**Do this**
Please rewrite the items below, swapping every "screenshot" for "screen capture" and keeping everything else the same. Omit the pictures from your answer.

**Data lines**
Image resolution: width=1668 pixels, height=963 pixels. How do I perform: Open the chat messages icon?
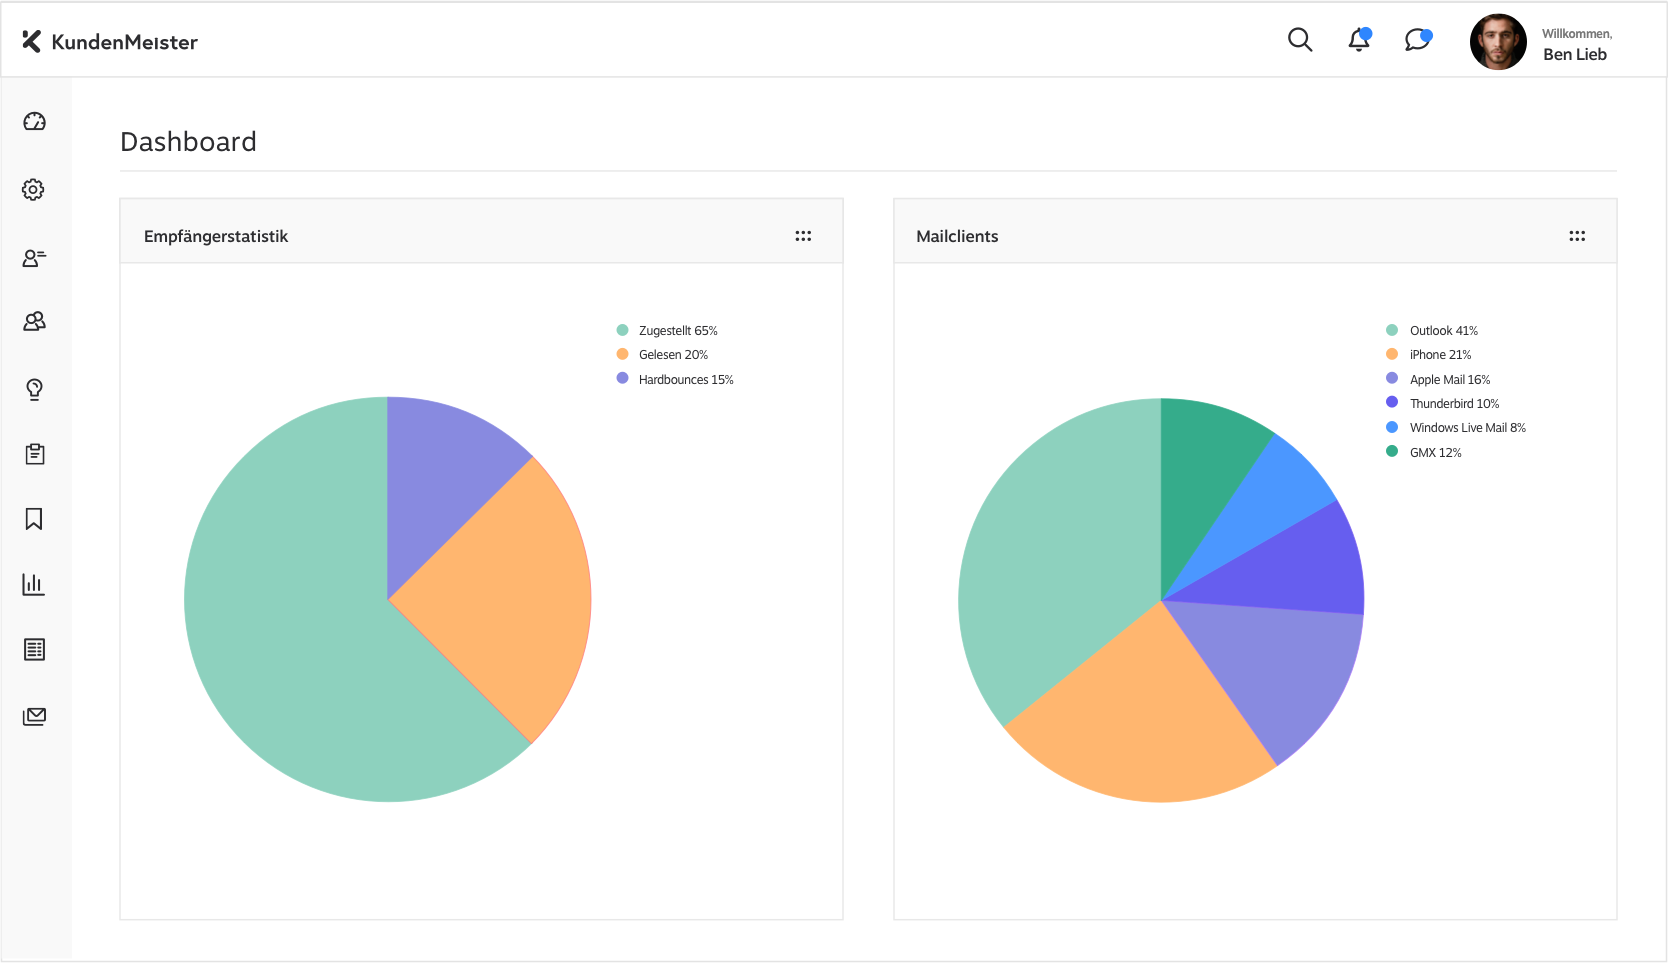[1417, 40]
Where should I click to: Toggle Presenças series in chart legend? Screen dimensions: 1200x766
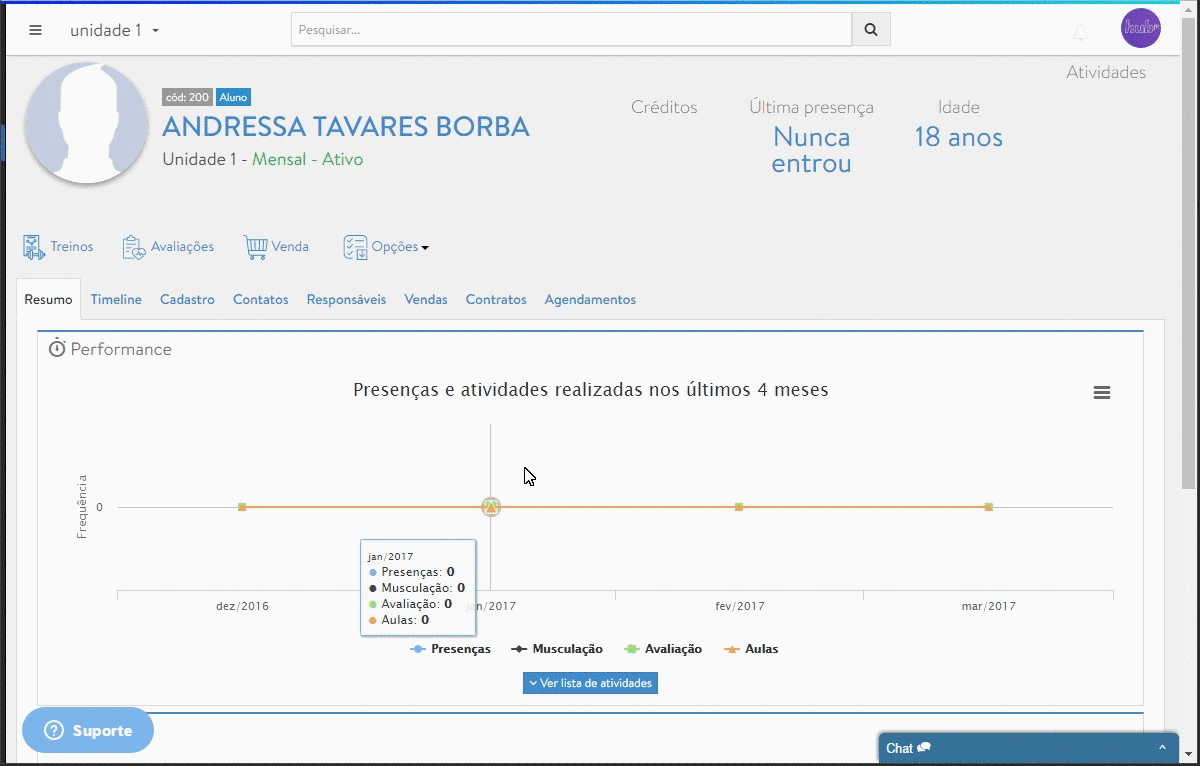(x=451, y=649)
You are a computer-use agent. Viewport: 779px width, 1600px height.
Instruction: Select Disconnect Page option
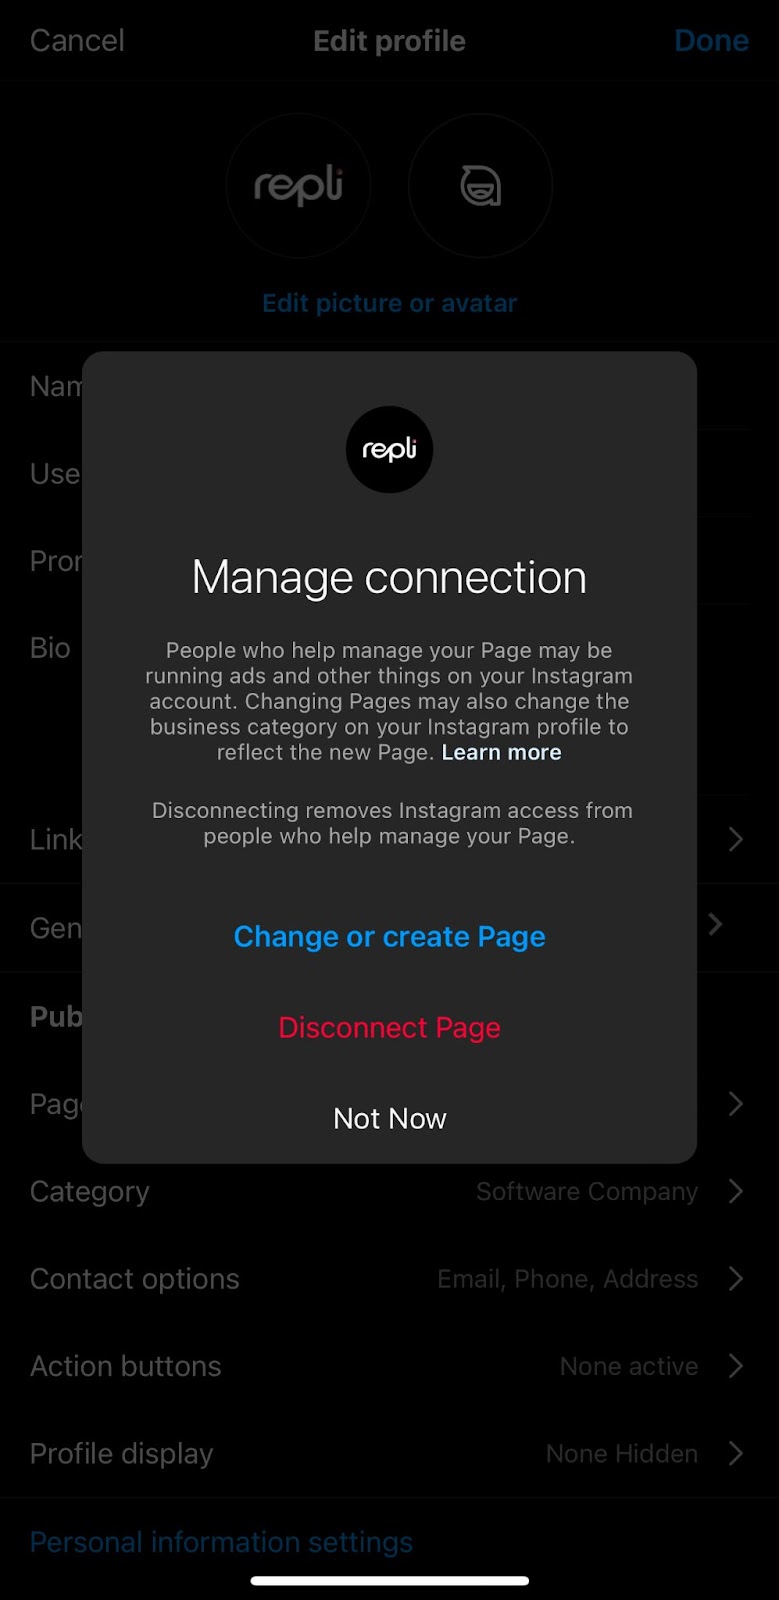tap(389, 1028)
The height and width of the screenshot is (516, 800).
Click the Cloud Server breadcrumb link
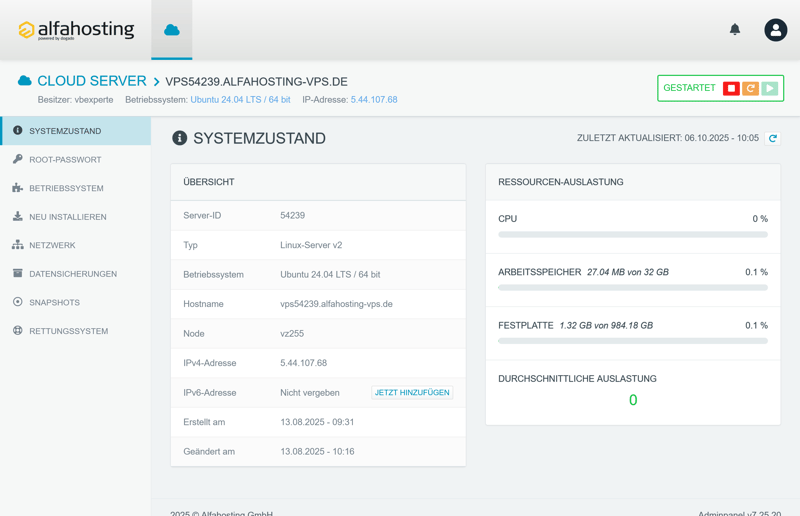pos(91,81)
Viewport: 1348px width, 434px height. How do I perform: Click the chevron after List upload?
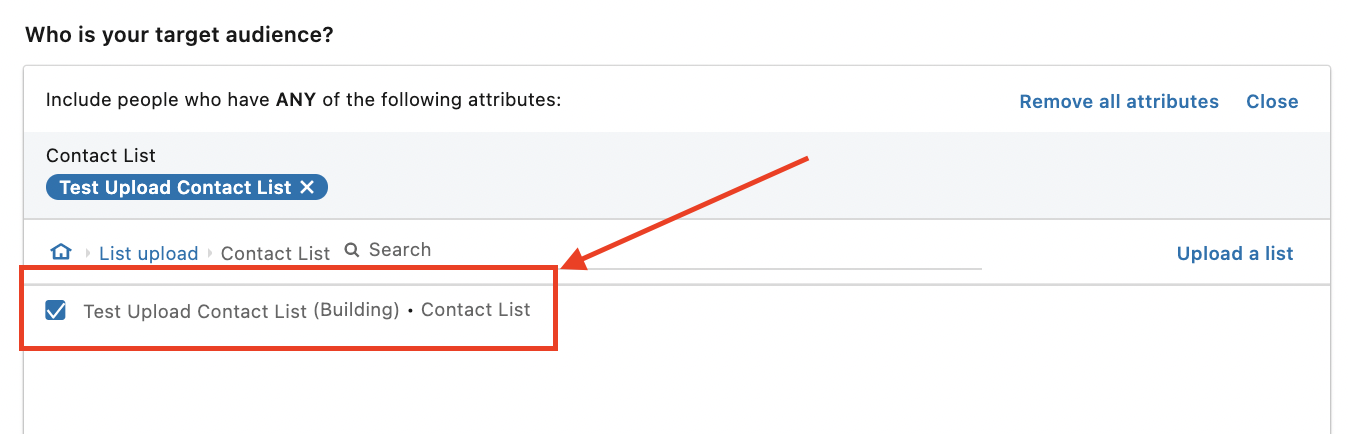pos(210,254)
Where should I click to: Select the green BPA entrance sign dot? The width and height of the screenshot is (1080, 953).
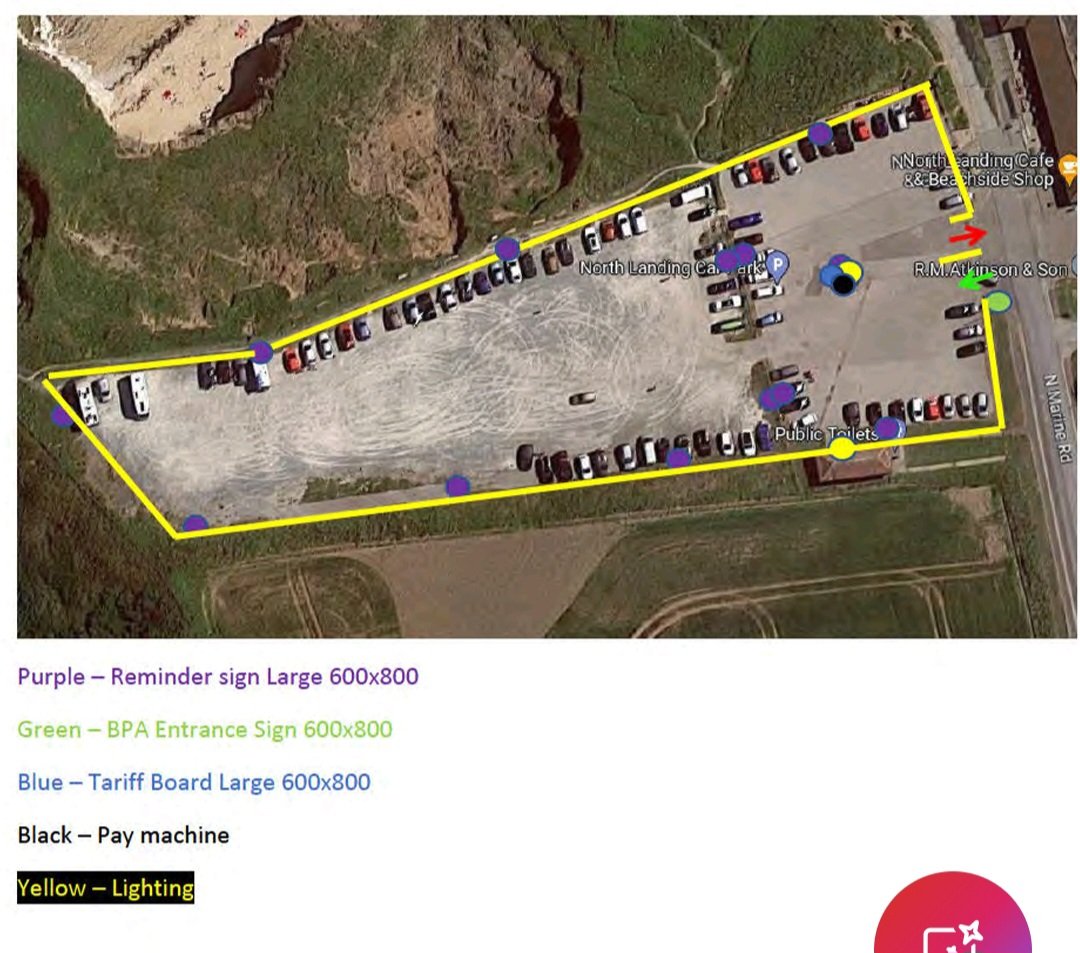(999, 301)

**Exercise response**
Image resolution: width=1668 pixels, height=963 pixels. How do I perform: Open the chat messages icon?
[1417, 40]
Where should I click to: Toggle Presenças series in chart legend? Screen dimensions: 1200x766
(x=451, y=649)
You are a computer-use agent. Viewport: 779px width, 1600px height.
Instruction: Select Disconnect Page option
tap(389, 1028)
The height and width of the screen capture is (516, 800).
Click the Cloud Server breadcrumb link
pos(91,81)
Viewport: 1348px width, 434px height. How do I perform: Click the chevron after List upload?
pos(210,254)
Where should I click to: Select the green BPA entrance sign dot? The width and height of the screen capture is (1080, 953).
(999, 301)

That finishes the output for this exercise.